The records underneath are to be printed in full and exactly, with no pictures carried over.

- Study material:
—————
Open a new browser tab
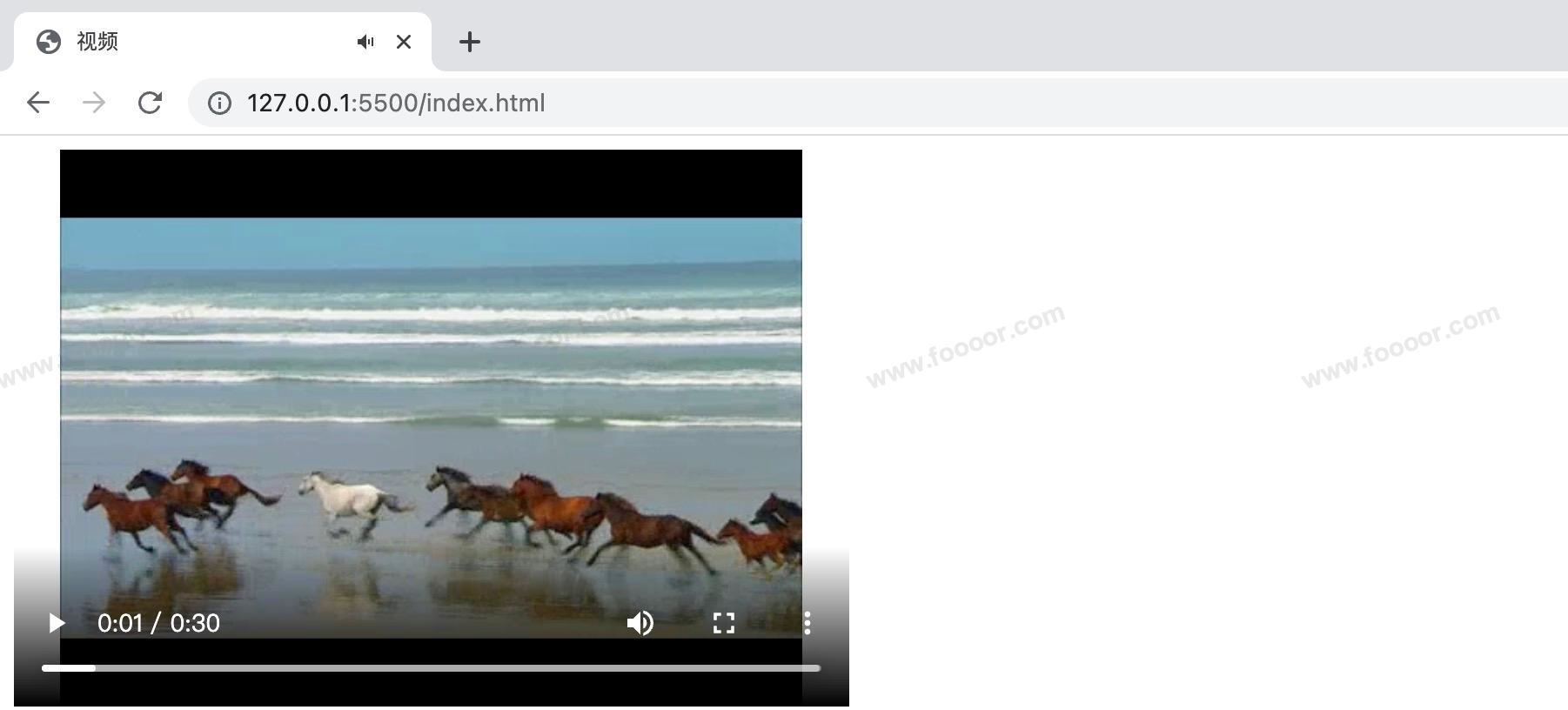The image size is (1568, 710). (x=470, y=42)
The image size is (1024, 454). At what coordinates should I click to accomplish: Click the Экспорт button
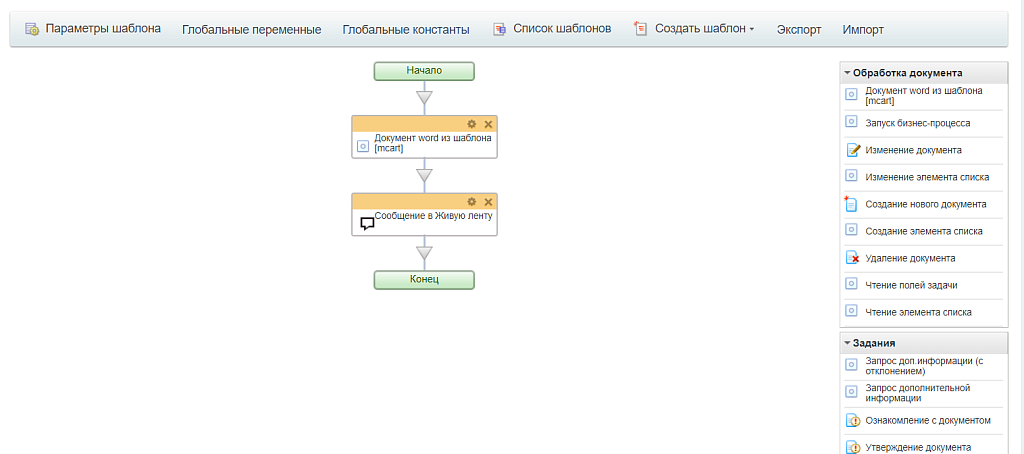[799, 30]
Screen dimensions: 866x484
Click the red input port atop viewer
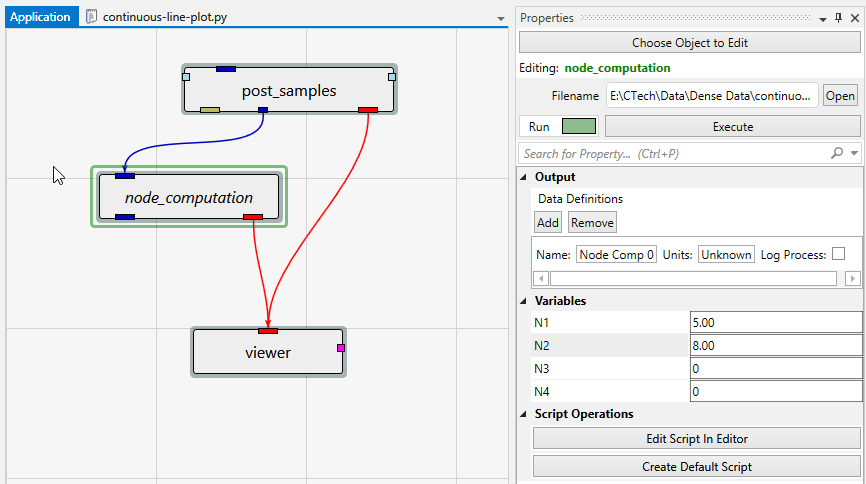(x=268, y=331)
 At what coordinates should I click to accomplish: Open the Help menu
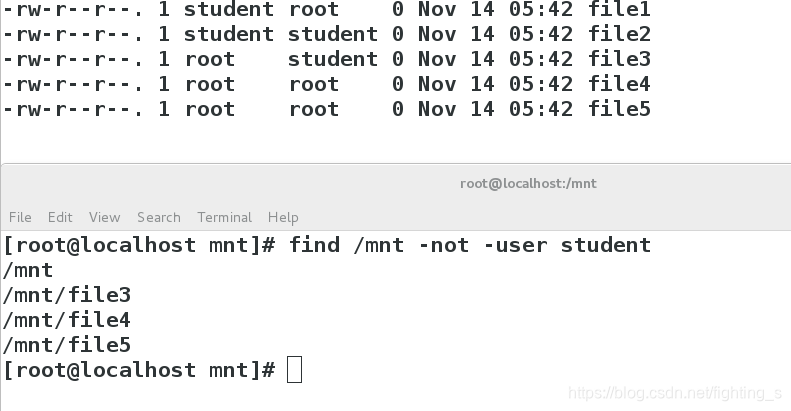tap(283, 217)
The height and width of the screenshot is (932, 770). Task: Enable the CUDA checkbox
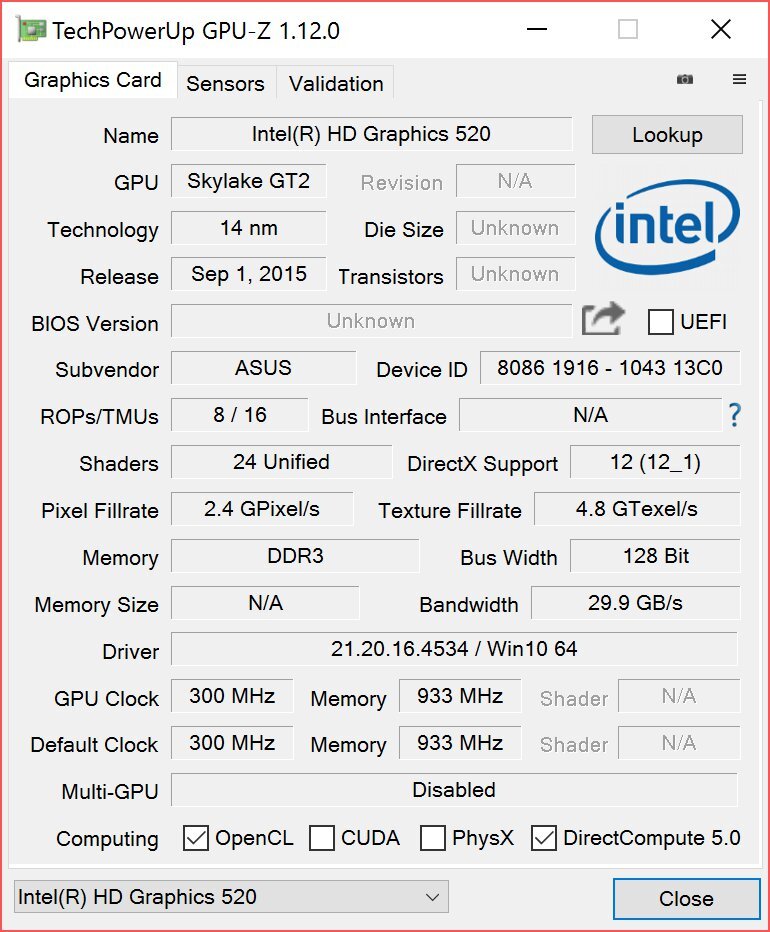[322, 838]
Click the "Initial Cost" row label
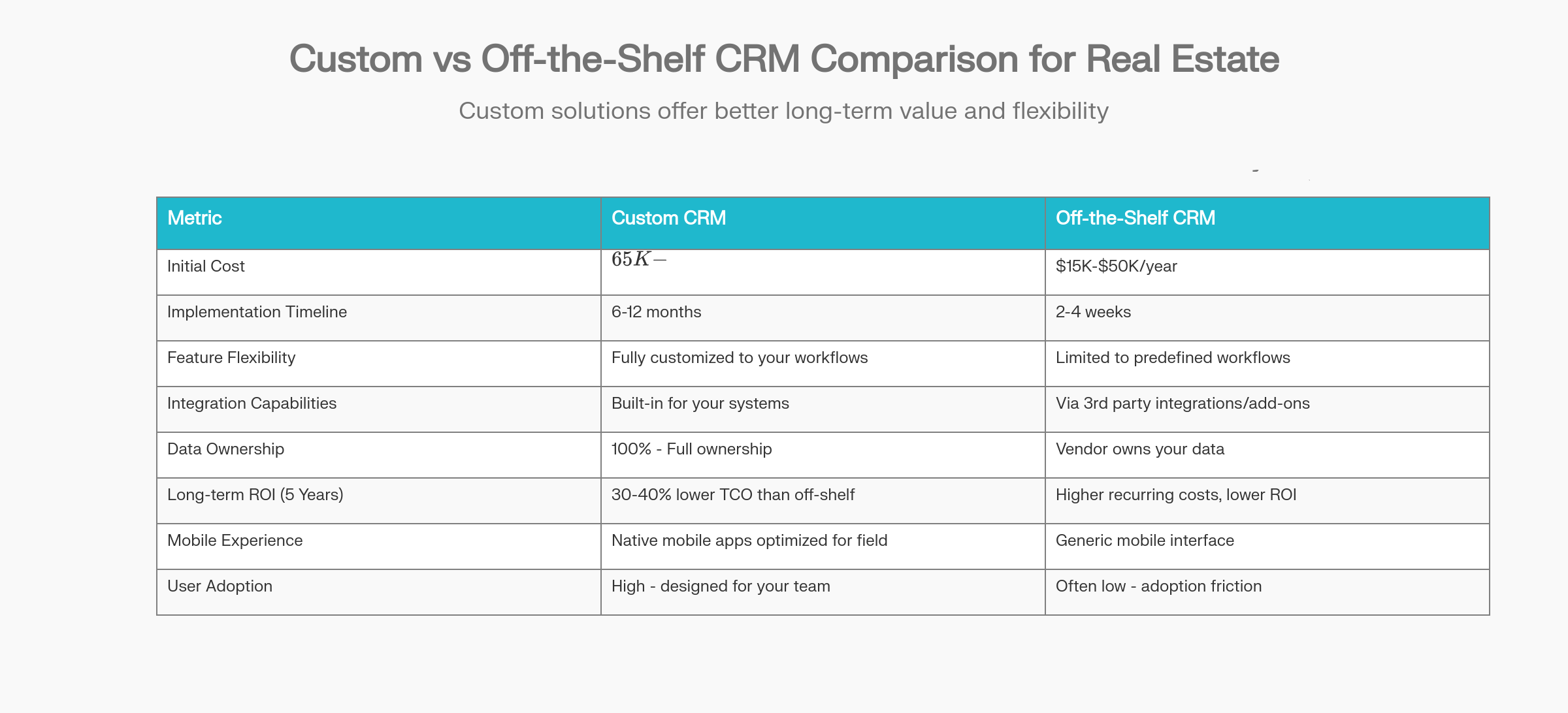Image resolution: width=1568 pixels, height=713 pixels. (206, 266)
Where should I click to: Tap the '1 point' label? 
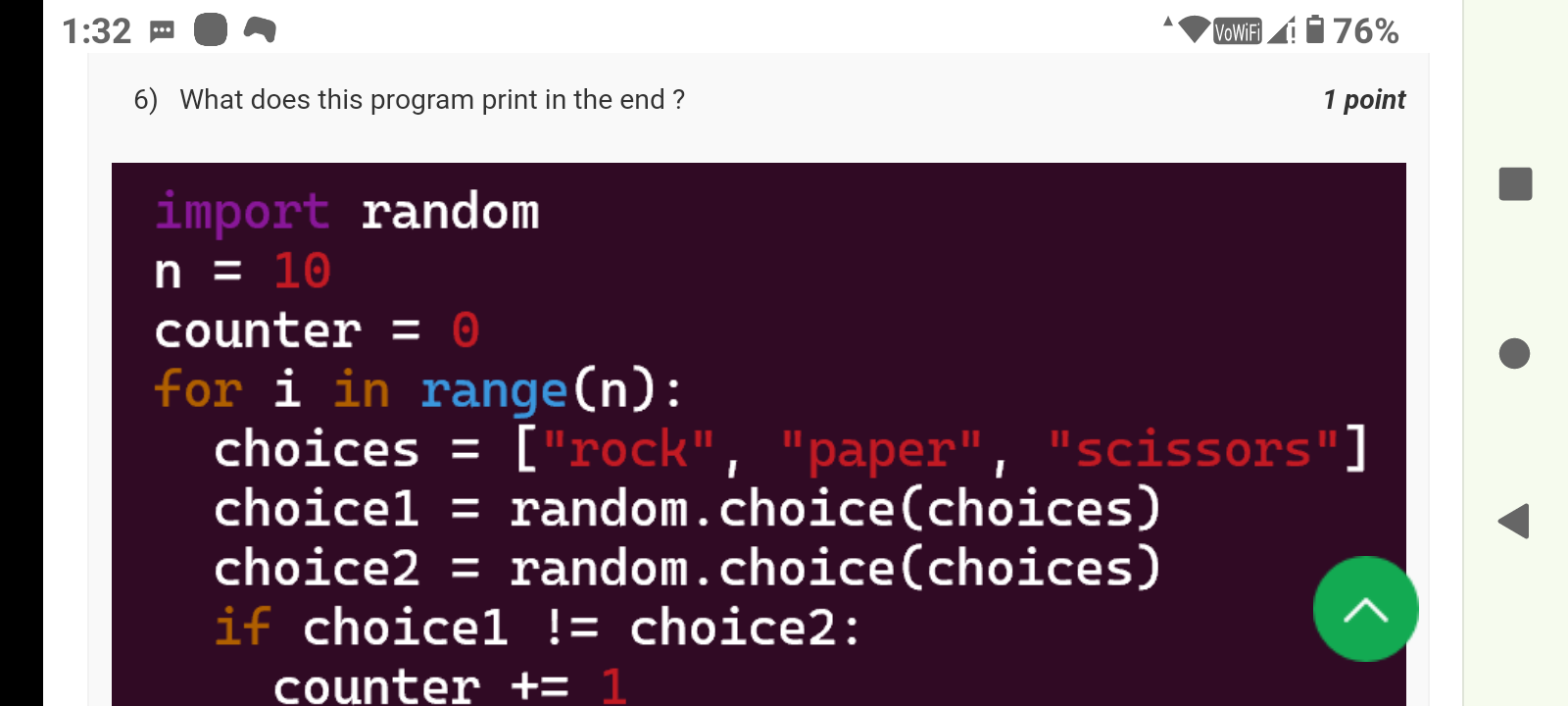(1363, 99)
—————
- Answer space:
Open a new browser tab
The image size is (1568, 710). (x=470, y=42)
The image size is (1024, 454). At what coordinates should I click to accomplish: Click the Экспорт button
[799, 30]
Screen dimensions: 866x484
Click the red input port atop viewer
(x=268, y=331)
 At what coordinates should I click to accomplish: Open the Help menu
tap(283, 217)
The height and width of the screenshot is (932, 770). Task: Enable the CUDA checkbox
[322, 838]
Click the "Initial Cost" row label
Image resolution: width=1568 pixels, height=713 pixels. (206, 266)
Where should I click to: Tap the '1 point' label? 
(1363, 99)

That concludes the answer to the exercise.